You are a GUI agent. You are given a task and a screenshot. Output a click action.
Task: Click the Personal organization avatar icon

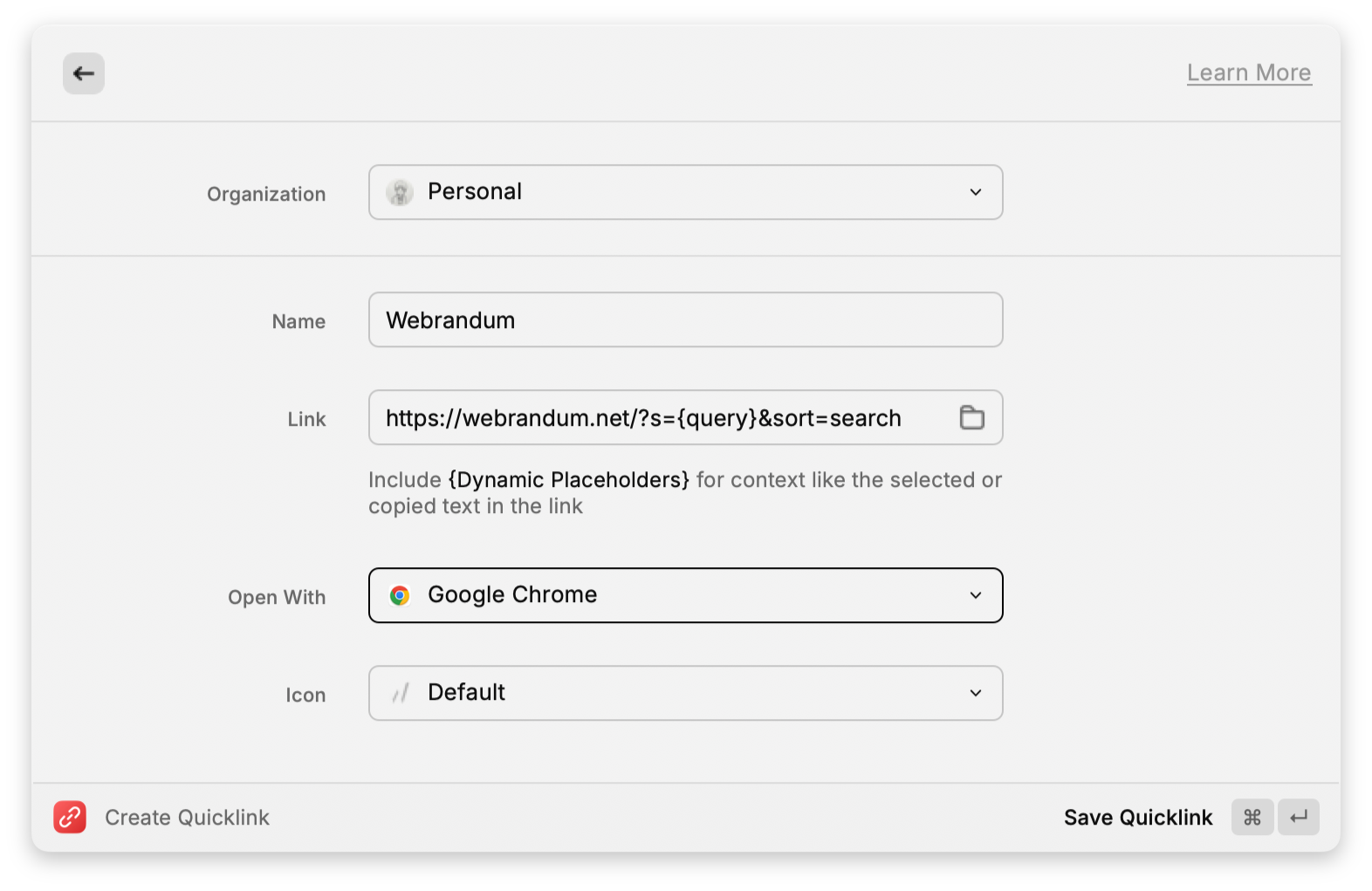tap(400, 192)
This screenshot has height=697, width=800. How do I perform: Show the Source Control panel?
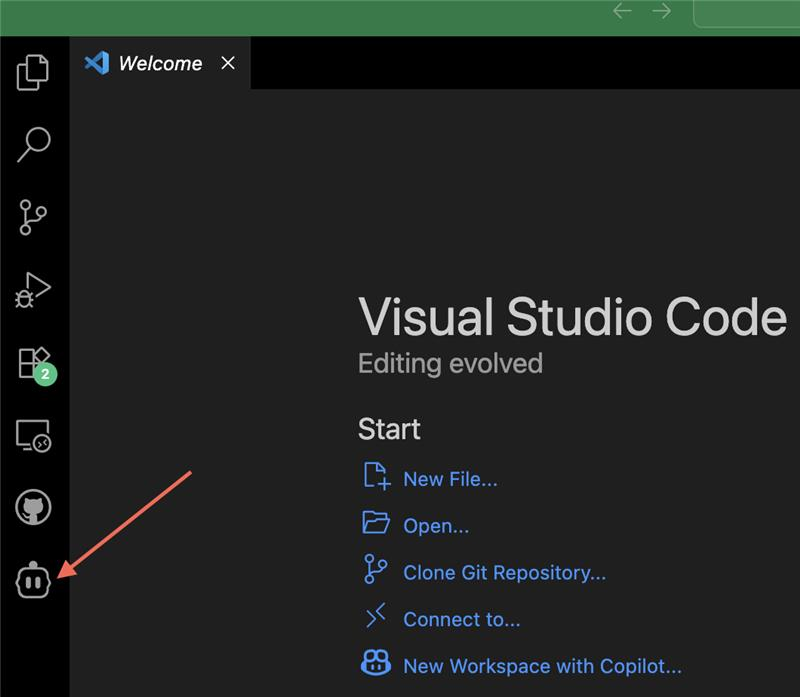[33, 217]
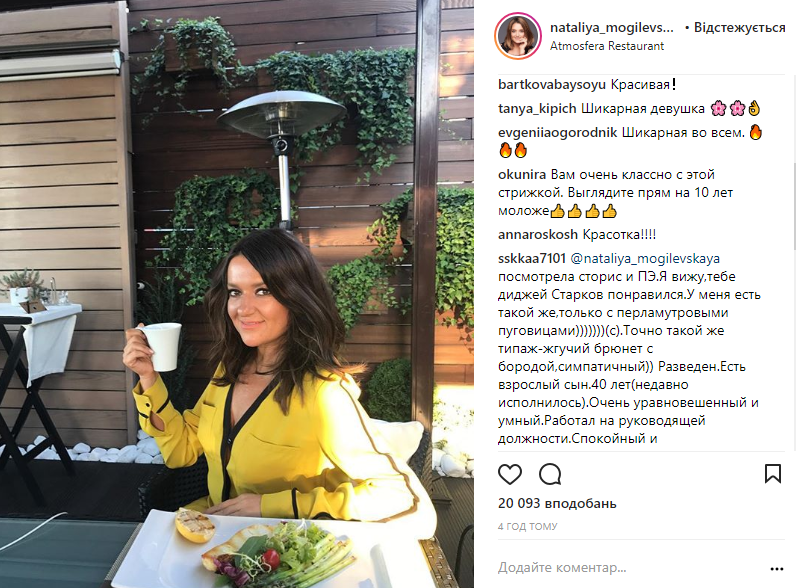Follow the @nataliya_mogilevskaya mention link

coord(645,258)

++++++++

[YOUR GOAL] Return all records verbatim and drop the pictures.

[WRITTEN SOLUTION]
You are a GUI agent. You are given a task and a screenshot. Output a click action.
Task: Click the Personal organization avatar icon

tap(400, 192)
This screenshot has height=697, width=800. How do I perform: Show the Source Control panel?
[33, 217]
Follow the @nataliya_mogilevskaya mention link

coord(645,258)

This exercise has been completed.